> _Directive 1_: Copy the lines of the records verbatim, from the line containing "This screenshot has width=1390, height=2576." to the line containing "point(18,220)", both included, and nothing else.

> _Quoted text_:
★ ★ ★

It seems like before the ink is dry on your divorce decree everyone starts asking you if you think you will get married again.

What? I’m not really thinking much beyond what I’m going to fix for dinner and how to get time off work to have the car fixed. Now you want me to think about getting married again?

It’s almost painful to say that, married again. Each of us thought that first time was forever, there wouldn’t be any “again,” yet here we are, wondering what to do next.

We all want to be loved, we need to be loved. From the tiniest baby to the oldest person in the world, we all want to be close to someone else. The only thing is, now the rules and expectations have changed. This is uncharted territory and we are navigating it alone.

It’s lonely being a single mother, not having anyone who’s gone through puberty to talk to, so some of us jump right back into the dating pool.

We are still looking for what we thought we found in our ex husband, only now, we have an entirely different life to juggle.

★ ★ ★

> _Information supplied_:
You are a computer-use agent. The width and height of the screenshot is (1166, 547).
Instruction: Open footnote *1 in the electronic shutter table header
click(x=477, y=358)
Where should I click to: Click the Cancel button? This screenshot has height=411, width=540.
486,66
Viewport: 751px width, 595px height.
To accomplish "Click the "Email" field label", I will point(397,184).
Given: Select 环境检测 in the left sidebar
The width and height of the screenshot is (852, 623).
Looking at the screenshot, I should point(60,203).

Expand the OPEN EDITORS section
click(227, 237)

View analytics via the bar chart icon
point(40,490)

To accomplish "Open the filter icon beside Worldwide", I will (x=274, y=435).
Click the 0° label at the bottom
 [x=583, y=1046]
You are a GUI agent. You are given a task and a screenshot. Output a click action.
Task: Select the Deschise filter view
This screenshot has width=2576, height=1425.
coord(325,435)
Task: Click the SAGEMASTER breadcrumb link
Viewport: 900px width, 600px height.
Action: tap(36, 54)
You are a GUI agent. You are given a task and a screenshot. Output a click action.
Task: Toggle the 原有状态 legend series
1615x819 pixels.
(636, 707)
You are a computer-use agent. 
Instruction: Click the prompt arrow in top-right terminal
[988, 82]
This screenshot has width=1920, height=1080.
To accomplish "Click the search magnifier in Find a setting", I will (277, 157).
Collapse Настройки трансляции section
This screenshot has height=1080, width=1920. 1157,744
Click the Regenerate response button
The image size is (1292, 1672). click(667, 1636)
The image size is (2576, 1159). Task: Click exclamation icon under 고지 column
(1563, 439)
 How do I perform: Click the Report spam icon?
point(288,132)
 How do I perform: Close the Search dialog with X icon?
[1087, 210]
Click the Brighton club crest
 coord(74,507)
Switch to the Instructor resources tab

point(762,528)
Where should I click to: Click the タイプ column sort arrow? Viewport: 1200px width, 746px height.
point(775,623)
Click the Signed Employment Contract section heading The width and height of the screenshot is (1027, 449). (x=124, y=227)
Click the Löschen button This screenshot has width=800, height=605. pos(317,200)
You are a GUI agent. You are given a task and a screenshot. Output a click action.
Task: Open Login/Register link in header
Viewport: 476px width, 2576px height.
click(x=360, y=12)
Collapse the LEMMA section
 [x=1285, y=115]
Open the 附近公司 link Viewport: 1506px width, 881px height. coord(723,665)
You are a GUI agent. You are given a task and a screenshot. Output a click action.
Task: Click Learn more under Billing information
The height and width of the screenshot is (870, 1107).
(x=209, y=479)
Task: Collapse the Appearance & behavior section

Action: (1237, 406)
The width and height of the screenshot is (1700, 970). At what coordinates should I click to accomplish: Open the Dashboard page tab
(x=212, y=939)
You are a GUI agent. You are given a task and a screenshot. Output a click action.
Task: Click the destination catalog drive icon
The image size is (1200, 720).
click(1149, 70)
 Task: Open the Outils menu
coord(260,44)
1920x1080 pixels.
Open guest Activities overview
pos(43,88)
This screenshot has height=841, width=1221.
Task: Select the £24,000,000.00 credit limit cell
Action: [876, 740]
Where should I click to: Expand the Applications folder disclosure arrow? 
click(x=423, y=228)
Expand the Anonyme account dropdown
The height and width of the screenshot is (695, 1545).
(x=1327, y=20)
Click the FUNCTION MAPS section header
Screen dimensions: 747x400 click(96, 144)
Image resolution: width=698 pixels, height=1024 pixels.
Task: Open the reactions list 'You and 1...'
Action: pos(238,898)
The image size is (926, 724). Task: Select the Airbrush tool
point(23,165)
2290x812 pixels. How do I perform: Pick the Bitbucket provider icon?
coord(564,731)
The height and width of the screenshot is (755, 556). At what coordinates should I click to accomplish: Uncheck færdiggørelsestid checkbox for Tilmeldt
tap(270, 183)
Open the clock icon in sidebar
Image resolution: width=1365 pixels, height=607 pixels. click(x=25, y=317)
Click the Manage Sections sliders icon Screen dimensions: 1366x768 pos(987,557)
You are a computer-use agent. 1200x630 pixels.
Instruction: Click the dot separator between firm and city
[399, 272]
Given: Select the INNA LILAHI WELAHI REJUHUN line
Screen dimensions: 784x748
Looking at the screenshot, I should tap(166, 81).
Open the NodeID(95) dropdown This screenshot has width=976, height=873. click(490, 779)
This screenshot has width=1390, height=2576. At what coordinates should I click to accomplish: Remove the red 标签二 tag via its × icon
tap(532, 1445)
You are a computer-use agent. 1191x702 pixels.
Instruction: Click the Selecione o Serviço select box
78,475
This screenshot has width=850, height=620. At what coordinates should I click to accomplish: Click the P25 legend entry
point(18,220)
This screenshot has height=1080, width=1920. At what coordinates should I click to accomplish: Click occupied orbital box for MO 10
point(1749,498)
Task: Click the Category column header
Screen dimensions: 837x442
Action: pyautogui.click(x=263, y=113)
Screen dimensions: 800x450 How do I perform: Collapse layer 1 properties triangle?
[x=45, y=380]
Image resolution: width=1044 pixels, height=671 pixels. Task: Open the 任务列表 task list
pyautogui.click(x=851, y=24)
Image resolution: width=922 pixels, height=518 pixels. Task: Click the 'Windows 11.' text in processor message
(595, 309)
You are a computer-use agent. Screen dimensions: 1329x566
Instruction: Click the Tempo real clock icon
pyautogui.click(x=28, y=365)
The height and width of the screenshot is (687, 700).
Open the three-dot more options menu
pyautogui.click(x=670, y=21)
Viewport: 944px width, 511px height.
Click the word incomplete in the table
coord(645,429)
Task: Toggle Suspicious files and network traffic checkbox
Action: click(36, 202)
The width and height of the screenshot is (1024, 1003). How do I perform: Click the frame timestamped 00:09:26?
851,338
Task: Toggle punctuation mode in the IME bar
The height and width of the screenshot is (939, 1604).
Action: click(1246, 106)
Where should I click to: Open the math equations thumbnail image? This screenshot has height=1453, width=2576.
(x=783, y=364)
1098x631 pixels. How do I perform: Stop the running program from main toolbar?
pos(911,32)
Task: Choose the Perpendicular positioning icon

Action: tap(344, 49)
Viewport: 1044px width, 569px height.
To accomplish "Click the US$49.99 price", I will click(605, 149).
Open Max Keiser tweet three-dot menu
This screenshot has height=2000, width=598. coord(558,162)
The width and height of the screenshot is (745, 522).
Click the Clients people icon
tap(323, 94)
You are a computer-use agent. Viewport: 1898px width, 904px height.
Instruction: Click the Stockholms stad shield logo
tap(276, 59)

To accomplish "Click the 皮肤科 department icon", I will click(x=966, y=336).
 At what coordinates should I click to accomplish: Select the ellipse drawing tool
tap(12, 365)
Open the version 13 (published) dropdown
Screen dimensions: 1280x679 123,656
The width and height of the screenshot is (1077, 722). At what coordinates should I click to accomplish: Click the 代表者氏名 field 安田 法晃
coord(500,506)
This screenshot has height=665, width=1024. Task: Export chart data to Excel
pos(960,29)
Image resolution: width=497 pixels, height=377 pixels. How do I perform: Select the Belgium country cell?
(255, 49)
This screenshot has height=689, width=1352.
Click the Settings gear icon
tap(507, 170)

★ ★ ★

> _Directive 2_: Continue the passage about single mothers facing remarriage and dating after divorce, starting after its final sentence.

> _Right answer 1_:
This screenshot has width=1390, height=2576. At what coordinates should I click to accomplish: Remove the red 标签二 tag via its × icon
tap(532, 1445)
You are a computer-use agent. 1191x702 pixels.
Instruction: Click the Selecione o Serviço select box
78,475
This screenshot has width=850, height=620. At what coordinates should I click to accomplish: Click the P25 legend entry
point(18,220)

> _Right answer 2_:
Remember dating, when the two of you could talk on the phone for hours, stay up late, walking and talking and holding hands. It didn’t matter that you were tired at work the next day, you were in love. Sigh………

Now, fifteen minutes on the phone is a long conversation, especially when someone is tugging on you wanting dinner, a shirt ironed, a ride to a friends house or help with homework. By necessity, conversations are short.

Long talks into the night? I don’t think so, first of all, it might wake up the kids, second, I’m trying to fold laundry and third, I can’t be exhausted tomorrow, single moms rarely get naps.

It feels harder to get to know someone just because of all the juggling. Add that to the fact that now you are not only looking for someone for you, you are looking for someone who will be a positive influence on your children.

The rules have changed, the expectations have changed and your needs have changed. The most important thing is to give yourself time, lots and lots of time.